##### SELECTED EXCERPT

Friday, April 19, 2019

One Wallet To Go

Hark!

As of yesterday, I have successfully reassembled the important cards contained in my wallet, after having it stolen a couple of weeks ago.

Driver’s permit replaced? Check.
Bank client card replaced? Check.
Credit card replaced? Check.
Health insurance card replaced? As of yesterday, check!
My social insurance card was not in my wallet when it was stolen Friday March 29th.

My wife and I had decided to stop at a restaurant in Laval for supper. We sat in the corner window at a table with four chairs around it. I sat in a chair directly opposite my wife and draped my coat over the back of the empty chair to my left. We finished eating and we drove home. Later that night, my son texted me to go pick him up at the train station, at which point I began searching for my wallet.

When I got back home, I retraced the events of the evening in my mind, in hopes of figuring out what happened to my wallet. I remembered that, at one point during our meal at the restaurant, someone seemed to sit very close to our table. The person had backed their chair up against the chair with my coat on it. I remember thinking that the restaurant must be getting crowded. A few moments later, I noticed that the people who'd been sitting at that table were gone, with no trace they had even eaten. I remember thinking at the time that it was strange.

The next day, Saturday, I met with a Laval police officer at the restaurant and explained my theory that someone may have pickpocketed my coat as it was draped over a chair while we ate. Police checked the videotape in the restaurant and discovered that is exactly what happened!

##########
##### DATASET EXCERPT

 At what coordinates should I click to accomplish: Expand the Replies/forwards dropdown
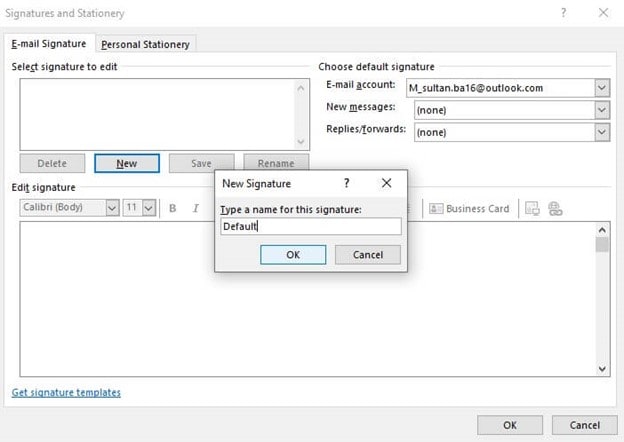pos(601,131)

##########

[PROBLEM SET]
1. Print the part of the stolen wallet post between "One Wallet To" and "of weeks ago.", inclusive, copied word for word.
2. Continue the stolen wallet story from its last sentence.

[ANSWERS PROVIDED]
1.
One Wallet To Go

Hark!

As of yesterday, I have successfully reassembled the important cards contained in my wallet, after having it stolen a couple of weeks ago.

2.
Two men sat down at a table near us. One was facing us and the other had his back to us. The one facing us signaled to the other when it was safe to reach behind and dig into my coat pockets. The suspects were quick, coming into the restaurant and leaving with my wallet within three minutes.

By the time I cancelled it late Friday night, the suspects had racked up $531 in charges on my credit card, including $125 at an Ultramar. Police checked the videotape at the gas station listed on my credit card bill, but were unable to pull a complete plate number. They used footage of the suspects’ faces coming into the restaurant to identify one of them and the individual was arrested. Last I heard, the thief was to appear for a bail hearing.

Thankfully, my bank told me I was not liable for the charges on my credit card.

Laval police Constable Rick Green was amazing, keeping us in the loop all the way through the investigation. Knowing authorities were actively investigating the theft made it much easier to bear. Thank-you to Laval police and Constable Green for his professionalism and empathy.

My son had his wallet stolen out of our driveway several months earlier.

In his song “Where Have All the Good People Gone?”, rocker Sam Roberts sings “the modern world is a cold, cold world.” For us anyway, one police officer made it a little warmer.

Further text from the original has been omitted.